A former police chief in Xinyang City, in China’s central Henan Province, used a detailed price list to determine how much in bribes that officials should pay him in order to gain a promotion.
Li Changgen “sold” official ranks in the local police system to at least 30 people, according to a court verdict that was recently leaked online, the contents of which were reported by many Chinese media, including the Law Court Evening News, a state-run newspaper.
Although Li was sacked in 2014 and sentenced to prison in 2016, the details weren’t exposed until this recent media leak.
Li had served as the head of the Xinyang police department, head of the discipline inspection team at the Henan Higher People’s Court, and other security posts between 2006 and 2014.
In November 2014, the Henan branch of the Commission for Discipline Inspection—the Chinese Communist Party’s anti-corruption watchdog—announced an investigation of Li.

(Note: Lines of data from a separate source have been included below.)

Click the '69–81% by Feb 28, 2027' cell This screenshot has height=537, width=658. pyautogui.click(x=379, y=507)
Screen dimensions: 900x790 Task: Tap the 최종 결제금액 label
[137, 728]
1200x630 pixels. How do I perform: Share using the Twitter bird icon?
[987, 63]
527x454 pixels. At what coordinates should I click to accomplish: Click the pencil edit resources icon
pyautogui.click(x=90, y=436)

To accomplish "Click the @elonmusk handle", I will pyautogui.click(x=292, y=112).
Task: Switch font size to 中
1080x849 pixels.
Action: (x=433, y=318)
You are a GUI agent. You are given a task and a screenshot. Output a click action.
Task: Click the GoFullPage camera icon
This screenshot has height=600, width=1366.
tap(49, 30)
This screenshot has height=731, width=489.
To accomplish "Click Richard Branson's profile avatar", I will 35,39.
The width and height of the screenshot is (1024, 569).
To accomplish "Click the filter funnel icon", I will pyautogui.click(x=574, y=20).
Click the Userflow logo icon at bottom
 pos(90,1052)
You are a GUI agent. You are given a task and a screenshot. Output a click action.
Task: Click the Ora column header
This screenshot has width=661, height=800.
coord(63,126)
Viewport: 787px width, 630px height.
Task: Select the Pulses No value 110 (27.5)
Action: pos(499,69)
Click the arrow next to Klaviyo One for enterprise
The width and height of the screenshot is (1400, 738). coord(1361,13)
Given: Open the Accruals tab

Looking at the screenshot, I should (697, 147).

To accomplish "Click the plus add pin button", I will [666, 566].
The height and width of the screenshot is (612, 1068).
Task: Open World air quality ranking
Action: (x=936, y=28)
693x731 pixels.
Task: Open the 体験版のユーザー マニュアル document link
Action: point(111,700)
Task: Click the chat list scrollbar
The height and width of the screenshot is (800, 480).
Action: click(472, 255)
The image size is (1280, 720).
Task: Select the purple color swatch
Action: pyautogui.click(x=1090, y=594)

On April 14, 2016, Li was sentenced by the Luohe City Intermediate Court to 10 years in prison for graft crimes. He died in prison on Oct. 20, 2016.
The court verdict that was recently posted online listed 31 identified acts of extorting or accepting bribes, all payments to Li in order to secure promotions or official titles. Li had labeled specific prices for each title. For example, the price for appointing someone to head of a county-level police department was 310,000 yuan ($45,427); the price for political commissar (a role whereby one supervises political education for cadres) was 100,000 yuan ($14,654); while becoming head of a local traffic brigade cost 330,000 yuan ($48,358).
For instance, between 2007 and 2012, Li extorted and accepted bribes from a person surnamed Yang, who not only paid 330,000 yuan ($48,355) in cash bribes, but also 200,000 yuan ($29,308) worth of gift cards; 200,000 yuan ($29,308) worth of Cordyceps sinensis, a precious Chinese medicinal herb; and 80,000 yuan ($11,722) worth of antique paintings. In return, Li promoted Yang from a county police chief within the jurisdiction of Xinyang City to the city’s deputy police chief and head of the city’s traffic police brigade, according to the verdict.
It’s worth mentioning that being traffic policeman is a lucrative profession in China; traffic police often pocket a portion of the traffic violation fines they charge.
An insider working in the government of Guangshan County in Xinyang told Chinese state-run media China Newsweek on May 8 that some of the officials, after obtaining official ranks by bribing Li, replicated Li’s practice of “selling” job positions for money.
“They spent money ‘purchasing’ an official title, so they definitely wanted to get the money back by ‘selling’ the titles within the scope they can manipulate. It then became a chain reaction in the entire public security system [in the Xinyang area],” he said. The insider also provided to China Newsweek a copy of a price list used for bribing Guangshan County officials working in the police system.
According to public information and the court verdict, as of May 13, three of the 12 Party committee members in the Xinyang police department have bribed Li to get their current jobs.
After Li was convicted, those who offered bribes were all subjected to different degrees of disciplinary action, China Newsweek reported, citing a local Xinyang official. The official, who spoke on condition of anonymity, declined to reveal more details, saying it was considered classified information.